** Rows from a dataset **
• • • •

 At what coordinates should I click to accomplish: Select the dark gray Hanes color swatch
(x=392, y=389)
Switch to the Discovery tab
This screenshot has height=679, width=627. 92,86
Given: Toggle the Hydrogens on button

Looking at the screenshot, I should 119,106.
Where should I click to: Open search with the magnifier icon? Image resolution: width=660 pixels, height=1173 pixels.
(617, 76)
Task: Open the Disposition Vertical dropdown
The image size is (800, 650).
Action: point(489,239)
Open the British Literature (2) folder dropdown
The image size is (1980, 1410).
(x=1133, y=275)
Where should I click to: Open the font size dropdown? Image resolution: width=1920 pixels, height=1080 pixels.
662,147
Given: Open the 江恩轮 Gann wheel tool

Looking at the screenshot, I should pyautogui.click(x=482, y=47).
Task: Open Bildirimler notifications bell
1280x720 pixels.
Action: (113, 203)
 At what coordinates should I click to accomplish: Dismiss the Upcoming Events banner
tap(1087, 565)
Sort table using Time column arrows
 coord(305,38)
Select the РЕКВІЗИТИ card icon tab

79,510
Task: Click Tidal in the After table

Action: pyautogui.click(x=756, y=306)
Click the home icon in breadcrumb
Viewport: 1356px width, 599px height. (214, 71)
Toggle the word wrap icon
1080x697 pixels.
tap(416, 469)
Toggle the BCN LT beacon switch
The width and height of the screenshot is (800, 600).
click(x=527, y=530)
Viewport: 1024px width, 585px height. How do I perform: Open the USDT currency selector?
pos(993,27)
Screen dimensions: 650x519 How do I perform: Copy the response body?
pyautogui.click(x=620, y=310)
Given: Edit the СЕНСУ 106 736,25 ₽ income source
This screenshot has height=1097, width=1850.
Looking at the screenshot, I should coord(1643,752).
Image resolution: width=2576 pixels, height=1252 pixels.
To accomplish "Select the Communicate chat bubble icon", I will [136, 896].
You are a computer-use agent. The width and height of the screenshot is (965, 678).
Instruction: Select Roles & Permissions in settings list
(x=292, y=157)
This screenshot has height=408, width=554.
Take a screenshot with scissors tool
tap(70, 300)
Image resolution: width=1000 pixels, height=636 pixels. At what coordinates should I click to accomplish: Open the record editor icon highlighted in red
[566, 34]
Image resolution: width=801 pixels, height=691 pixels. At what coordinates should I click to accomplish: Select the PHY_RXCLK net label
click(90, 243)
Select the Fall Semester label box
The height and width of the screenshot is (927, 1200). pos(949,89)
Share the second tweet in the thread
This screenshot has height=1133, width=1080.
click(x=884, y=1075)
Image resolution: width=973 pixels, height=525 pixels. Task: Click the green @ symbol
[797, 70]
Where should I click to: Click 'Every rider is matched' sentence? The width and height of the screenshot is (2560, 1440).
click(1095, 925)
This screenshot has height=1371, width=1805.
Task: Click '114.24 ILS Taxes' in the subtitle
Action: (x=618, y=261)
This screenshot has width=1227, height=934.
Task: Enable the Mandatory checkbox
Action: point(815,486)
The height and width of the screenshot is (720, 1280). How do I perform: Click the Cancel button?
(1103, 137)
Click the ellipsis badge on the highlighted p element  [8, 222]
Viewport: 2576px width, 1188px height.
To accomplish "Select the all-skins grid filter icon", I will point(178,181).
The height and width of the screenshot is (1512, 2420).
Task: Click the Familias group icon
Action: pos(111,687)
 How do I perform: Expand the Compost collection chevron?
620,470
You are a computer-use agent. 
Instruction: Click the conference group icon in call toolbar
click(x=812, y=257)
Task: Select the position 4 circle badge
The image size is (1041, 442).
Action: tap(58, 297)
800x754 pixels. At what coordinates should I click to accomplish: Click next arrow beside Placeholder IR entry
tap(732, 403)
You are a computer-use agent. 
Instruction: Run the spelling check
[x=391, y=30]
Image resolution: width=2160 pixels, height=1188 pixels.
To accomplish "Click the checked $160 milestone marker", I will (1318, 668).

• • • •

** Instructions to follow **
Render the lines of the records above as a Markdown table with the columns Number and Record line, one row per line, leaving out blank lines.

** Answer for this exercise **
| Number | Record line |
|---|---|
| 1 |  At what coordinates should I click to accomplish: Select the dark gray Hanes color swatch |
| 2 | (x=392, y=389) |
| 3 | Switch to the Discovery tab |
| 4 | This screenshot has height=679, width=627. 92,86 |
| 5 | Given: Toggle the Hydrogens on button |
| 6 | Looking at the screenshot, I should 119,106. |
| 7 | Where should I click to: Open search with the magnifier icon? Image resolution: width=660 pixels, height=1173 pixels. |
| 8 | (617, 76) |
| 9 | Task: Open the Disposition Vertical dropdown |
| 10 | The image size is (800, 650). |
| 11 | Action: point(489,239) |
| 12 | Open the British Literature (2) folder dropdown |
| 13 | The image size is (1980, 1410). |
| 14 | (x=1133, y=275) |
| 15 | Where should I click to: Open the font size dropdown? Image resolution: width=1920 pixels, height=1080 pixels. |
| 16 | 662,147 |
| 17 | Given: Open the 江恩轮 Gann wheel tool |
| 18 | Looking at the screenshot, I should pyautogui.click(x=482, y=47). |
| 19 | Task: Open Bildirimler notifications bell |
| 20 | 1280x720 pixels. |
| 21 | Action: (113, 203) |
| 22 |  At what coordinates should I click to accomplish: Dismiss the Upcoming Events banner |
| 23 | tap(1087, 565) |
| 24 | Sort table using Time column arrows |
| 25 |  coord(305,38) |
| 26 | Select the РЕКВІЗИТИ card icon tab |
| 27 | 79,510 |
| 28 | Task: Click Tidal in the After table |
| 29 | Action: pyautogui.click(x=756, y=306) |
| 30 | Click the home icon in breadcrumb |
| 31 | Viewport: 1356px width, 599px height. (214, 71) |
| 32 | Toggle the word wrap icon |
| 33 | 1080x697 pixels. |
| 34 | tap(416, 469) |
| 35 | Toggle the BCN LT beacon switch |
| 36 | The width and height of the screenshot is (800, 600). |
| 37 | click(x=527, y=530) |
| 38 | Viewport: 1024px width, 585px height. How do I perform: Open the USDT currency selector? |
| 39 | pos(993,27) |
| 40 | Screen dimensions: 650x519 How do I perform: Copy the response body? |
| 41 | pyautogui.click(x=620, y=310) |
| 42 | Given: Edit the СЕНСУ 106 736,25 ₽ income source |
| 43 | This screenshot has height=1097, width=1850. |
| 44 | Looking at the screenshot, I should coord(1643,752). |
| 45 | Image resolution: width=2576 pixels, height=1252 pixels. |
| 46 | To accomplish "Select the Communicate chat bubble icon", I will [136, 896]. |
| 47 | You are a computer-use agent. The width and height of the screenshot is (965, 678). |
| 48 | Instruction: Select Roles & Permissions in settings list |
| 49 | (x=292, y=157) |
| 50 | This screenshot has height=408, width=554. |
| 51 | Take a screenshot with scissors tool |
| 52 | tap(70, 300) |
| 53 | Image resolution: width=1000 pixels, height=636 pixels. At what coordinates should I click to accomplish: Open the record editor icon highlighted in red |
| 54 | [566, 34] |
| 55 | Image resolution: width=801 pixels, height=691 pixels. At what coordinates should I click to accomplish: Select the PHY_RXCLK net label |
| 56 | click(90, 243) |
| 57 | Select the Fall Semester label box |
| 58 | The height and width of the screenshot is (927, 1200). pos(949,89) |
| 59 | Share the second tweet in the thread |
| 60 | This screenshot has height=1133, width=1080. |
| 61 | click(x=884, y=1075) |
| 62 | Image resolution: width=973 pixels, height=525 pixels. Task: Click the green @ symbol |
| 63 | [797, 70] |
| 64 | Where should I click to: Click 'Every rider is matched' sentence? The width and height of the screenshot is (2560, 1440). |
| 65 | click(1095, 925) |
| 66 | This screenshot has height=1371, width=1805. |
| 67 | Task: Click '114.24 ILS Taxes' in the subtitle |
| 68 | Action: (x=618, y=261) |
| 69 | This screenshot has width=1227, height=934. |
| 70 | Task: Enable the Mandatory checkbox |
| 71 | Action: point(815,486) |
| 72 | The height and width of the screenshot is (720, 1280). How do I perform: Click the Cancel button? |
| 73 | (1103, 137) |
| 74 | Click the ellipsis badge on the highlighted p element  [8, 222] |
| 75 | Viewport: 2576px width, 1188px height. |
| 76 | To accomplish "Select the all-skins grid filter icon", I will point(178,181). |
| 77 | The height and width of the screenshot is (1512, 2420). |
| 78 | Task: Click the Familias group icon |
| 79 | Action: pos(111,687) |
| 80 |  How do I perform: Expand the Compost collection chevron? |
| 81 | 620,470 |
| 82 | You are a computer-use agent.  |
| 83 | Instruction: Click the conference group icon in call toolbar |
| 84 | click(x=812, y=257) |
| 85 | Task: Select the position 4 circle badge |
| 86 | The image size is (1041, 442). |
| 87 | Action: tap(58, 297) |
| 88 | 800x754 pixels. At what coordinates should I click to accomplish: Click next arrow beside Placeholder IR entry |
| 89 | tap(732, 403) |
| 90 | You are a computer-use agent.  |
| 91 | Instruction: Run the spelling check |
| 92 | [x=391, y=30] |
| 93 | Image resolution: width=2160 pixels, height=1188 pixels. |
| 94 | To accomplish "Click the checked $160 milestone marker", I will (1318, 668). |